DWARF Standard


HOME
SPECIFICATIONS
FAQ
ISSUES



180201.1 Scott Linder DWARF and source text embedding Enhancement Accepted with modifications Tony Tye


Section 6.2, 7.27, pg 159, 237

PROBLEM DESCRIPTION

Programming models such as OpenCL can often have source generated at runtime, 
which is compiled online, with its output not written to file. This raises an
issue for the compiler: in the generated DWARF, what should it put as the
file name of the compile unit and associated line table information?

Common solutions to this problem include generating some temporary source
file name and having a contract with the debugger to get the source somehow
and write it out to that file.
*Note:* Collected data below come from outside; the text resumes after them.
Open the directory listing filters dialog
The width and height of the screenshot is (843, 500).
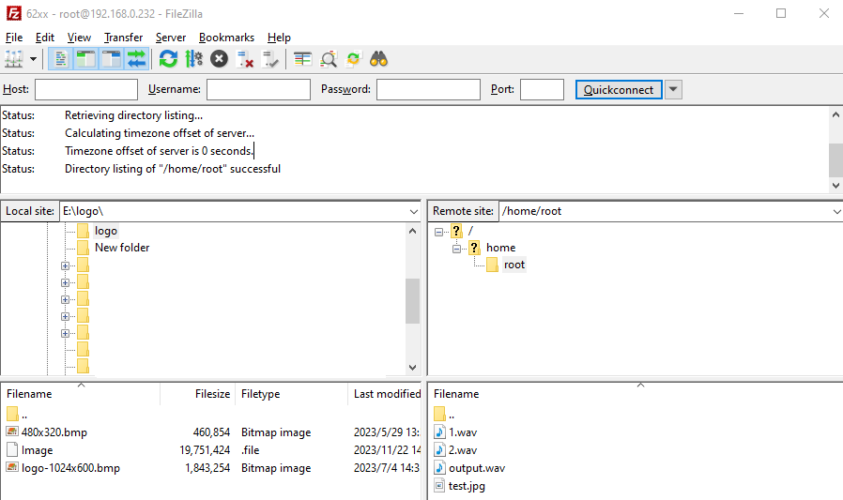302,59
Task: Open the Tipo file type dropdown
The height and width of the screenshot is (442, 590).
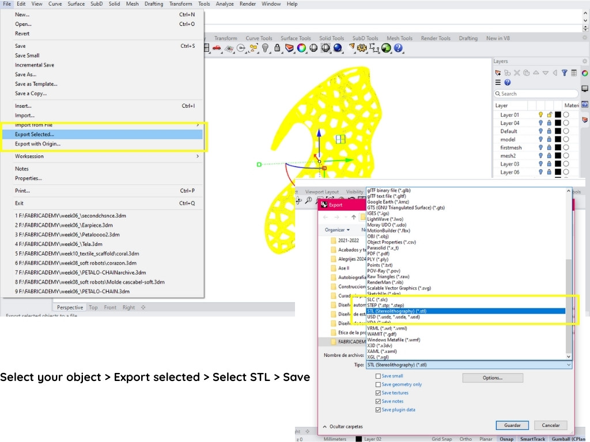Action: (x=469, y=365)
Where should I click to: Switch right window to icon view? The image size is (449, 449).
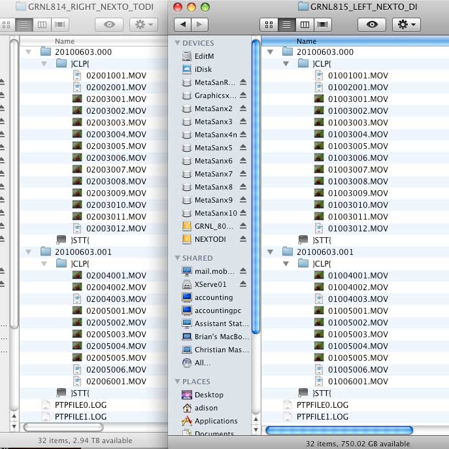tap(269, 24)
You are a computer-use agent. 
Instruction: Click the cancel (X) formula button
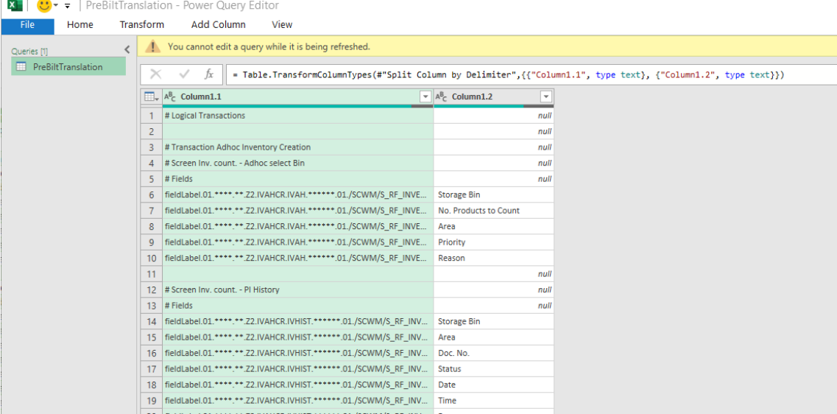click(155, 74)
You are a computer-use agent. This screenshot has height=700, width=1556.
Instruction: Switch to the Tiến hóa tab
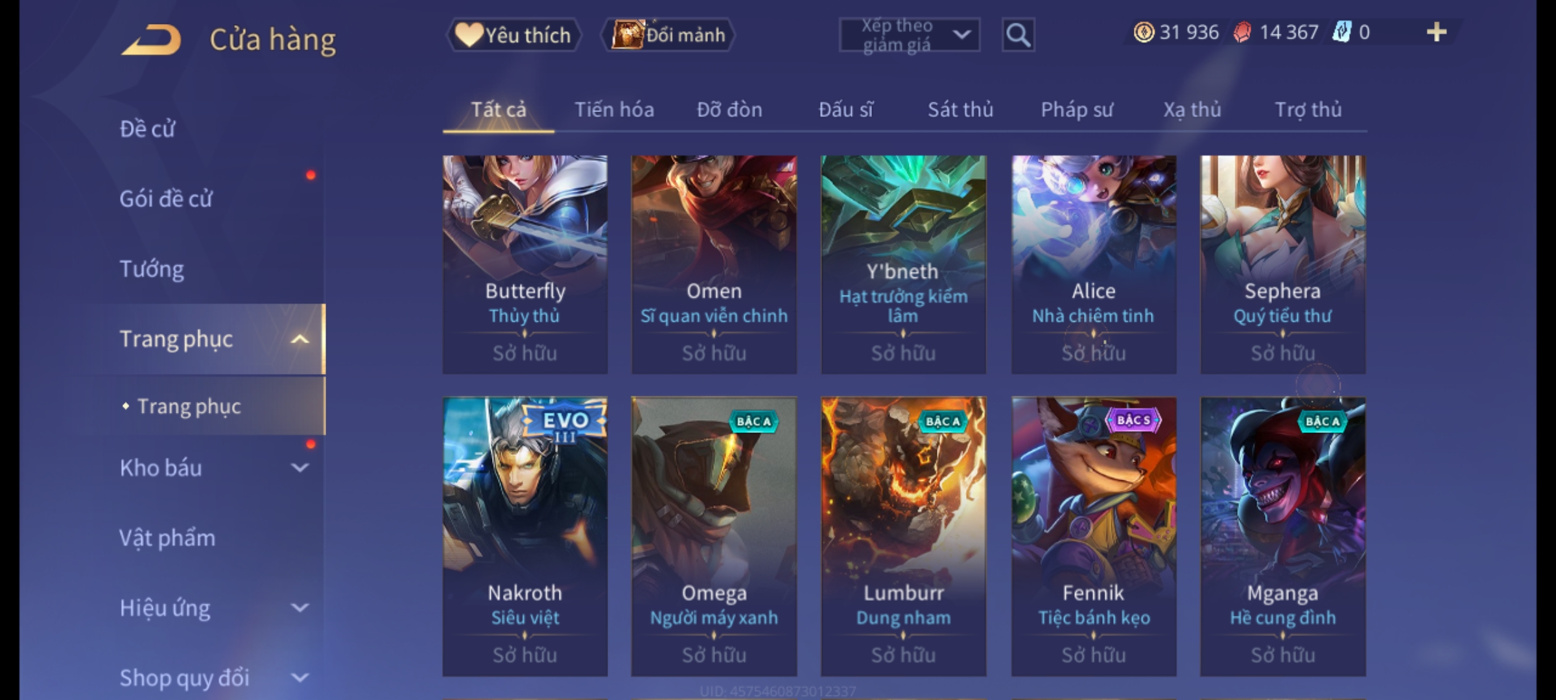pos(614,110)
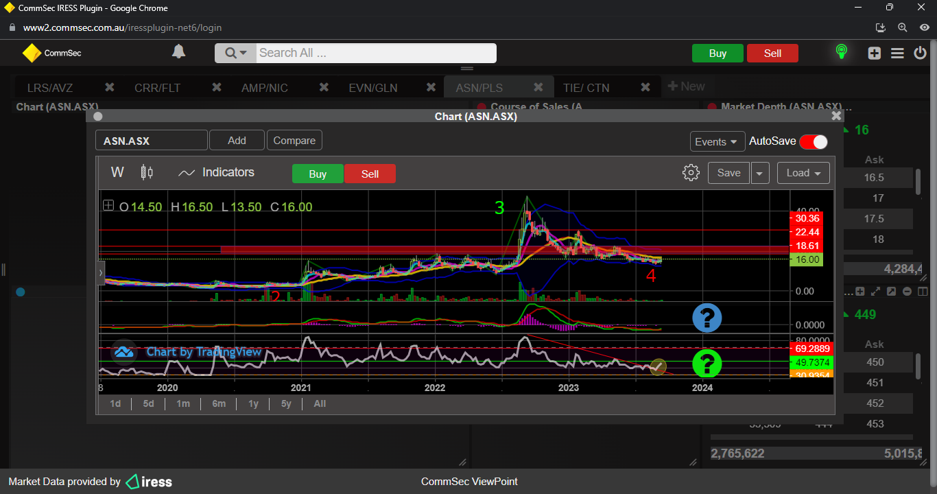Image resolution: width=937 pixels, height=494 pixels.
Task: Select the TIE/ CTN workspace tab
Action: (586, 88)
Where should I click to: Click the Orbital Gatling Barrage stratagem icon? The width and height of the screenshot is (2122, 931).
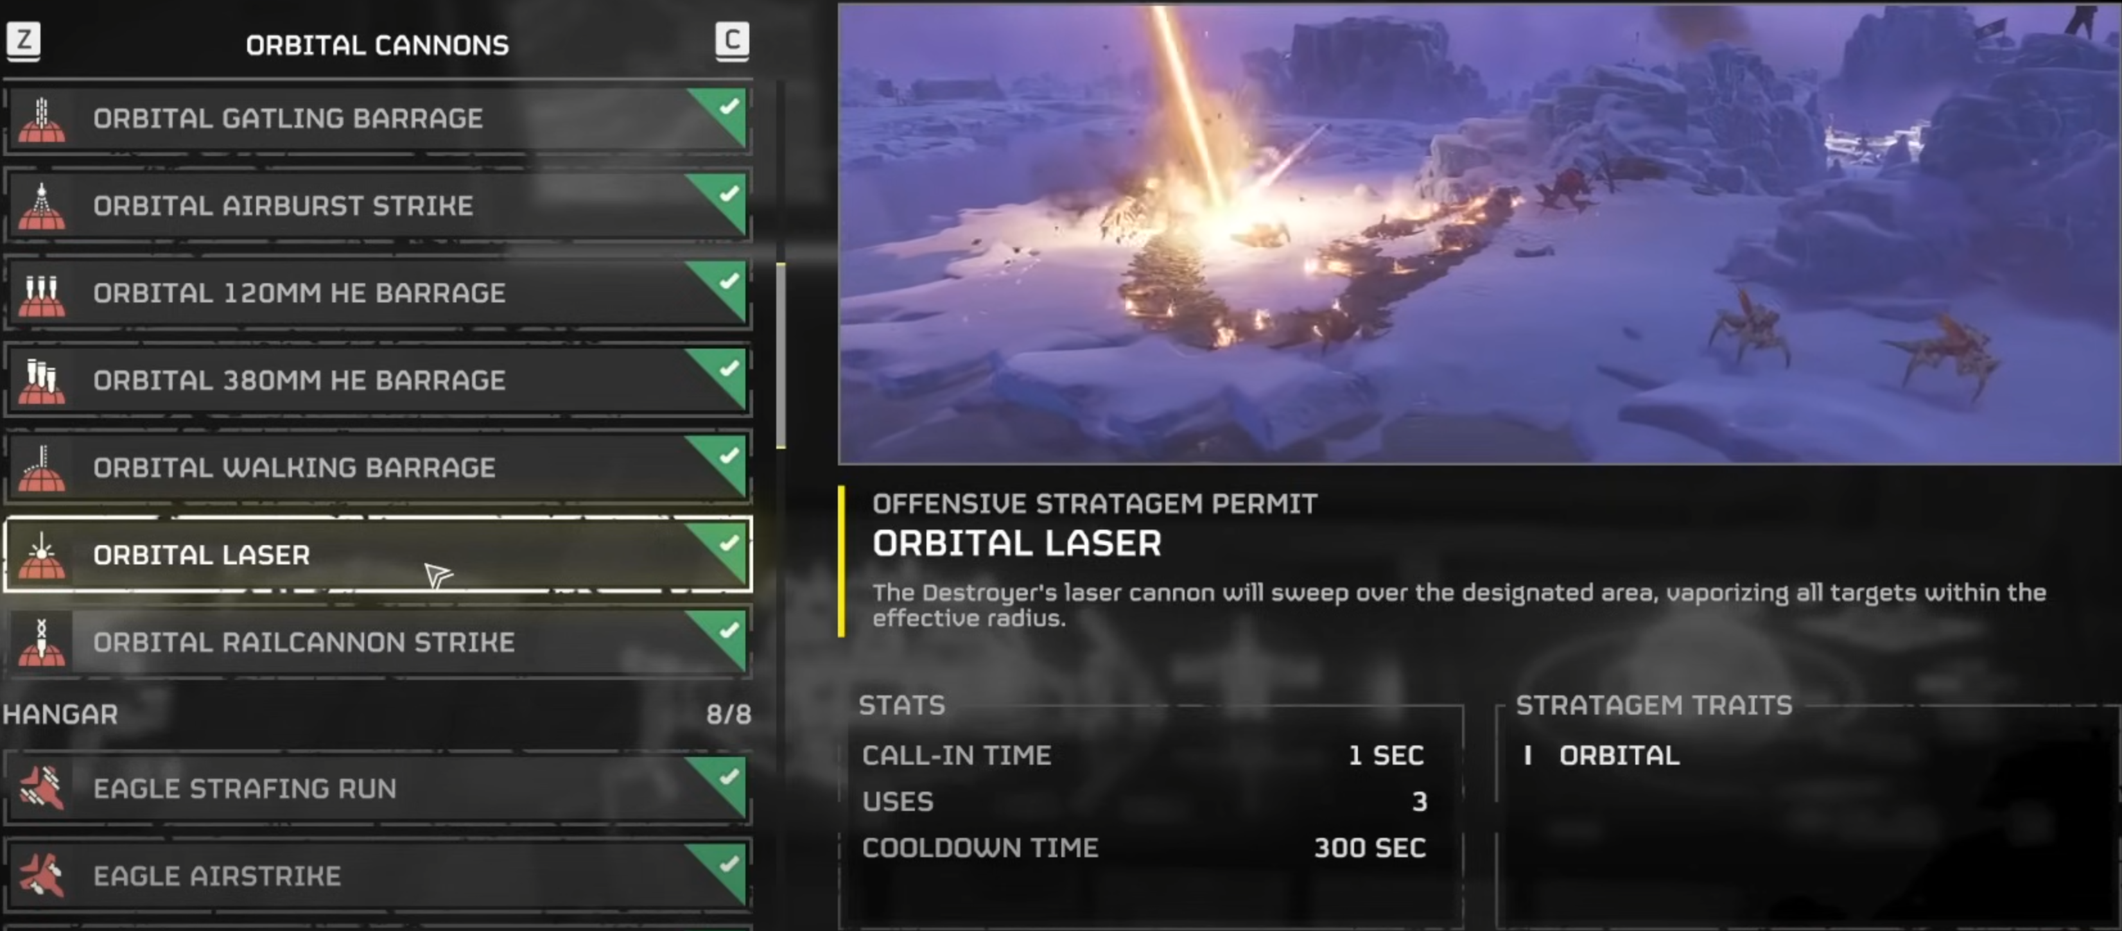[41, 119]
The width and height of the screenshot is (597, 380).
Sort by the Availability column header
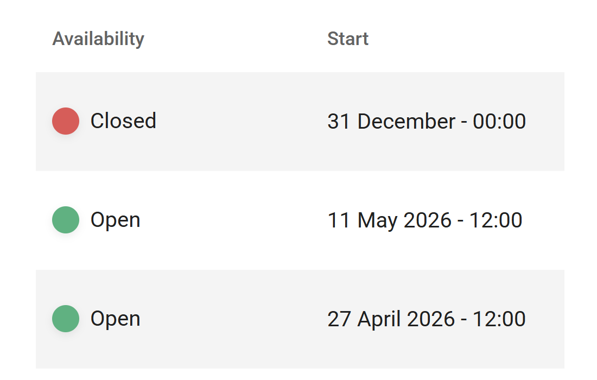pos(98,39)
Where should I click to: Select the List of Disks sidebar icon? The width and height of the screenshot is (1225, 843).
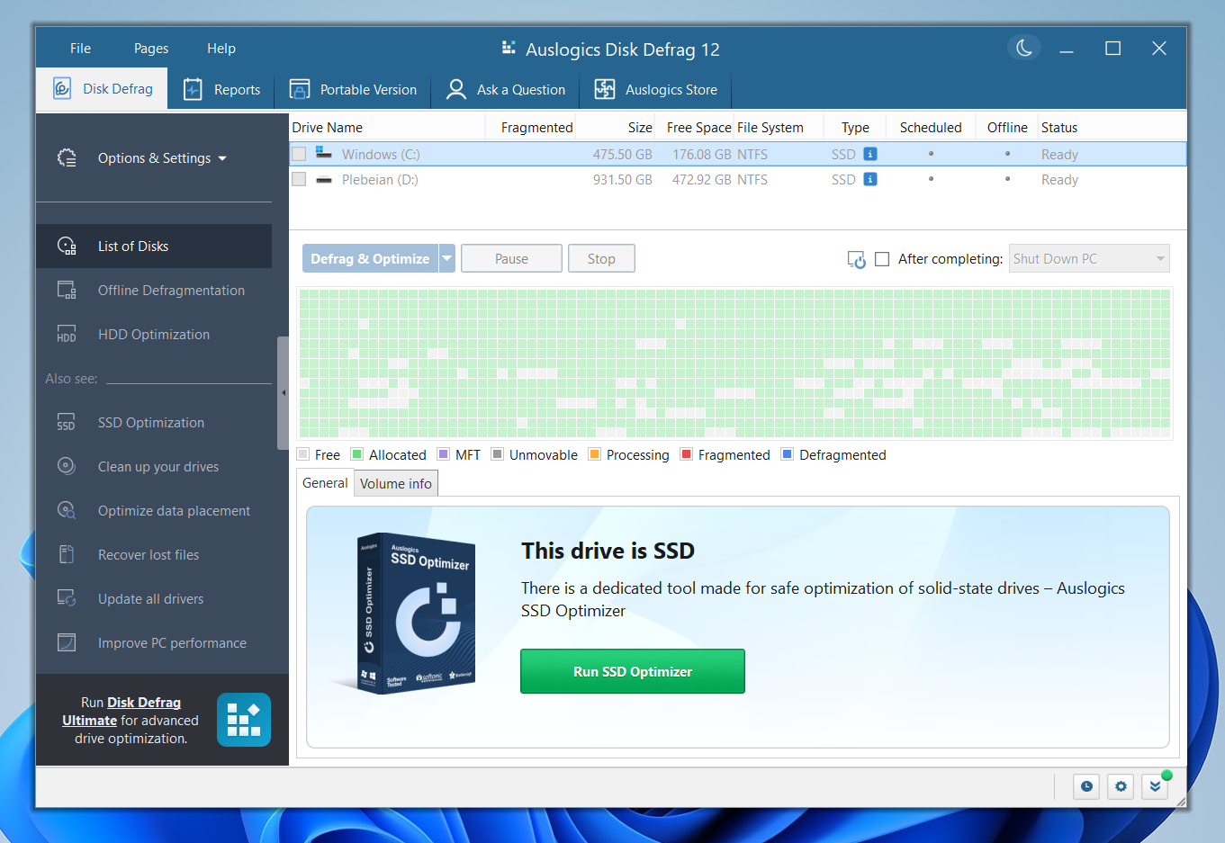click(66, 246)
Since OpenCL and friends generally have quite
small source files, it's quite reasonable to embed the entire source in the
binary, then have the debugger look in a known section or address to extract
the source. If there was a way to express this in DWARF, then runtime-
generated source files could work without an additional contract between the
compiler and debugger. This is particularly important when dealing with
platforms where the filesystem is not writable, which is a common situation
in mobile computing.

The proposal allows the source text to be optional for each of the files of a
compilation unit. This supports producers that may result in mixed properties
for the files of a compilation unit. An example of this can happen for link time
optimizations (LTO) that may result in code from other translation units being
mixed into another compilation unit.

The proposal embeds the source text directly in the line number program header.
This ensures the source text is available even if the rest of the debug
information is stripped which is a common practice.

MOTIVATION

It is common practice in applications that use OpenCL to construct the
source text of the OpenCL program on the fly as part of the program
execution at “run time”. For example, the application computes what kind of
kernel is needed to solve the problem and conditionally pastes together that
kernel’s source text. An example is the OpenCL backend of the Gromacs
(https://www.gromacs.org/) molecular modeling application.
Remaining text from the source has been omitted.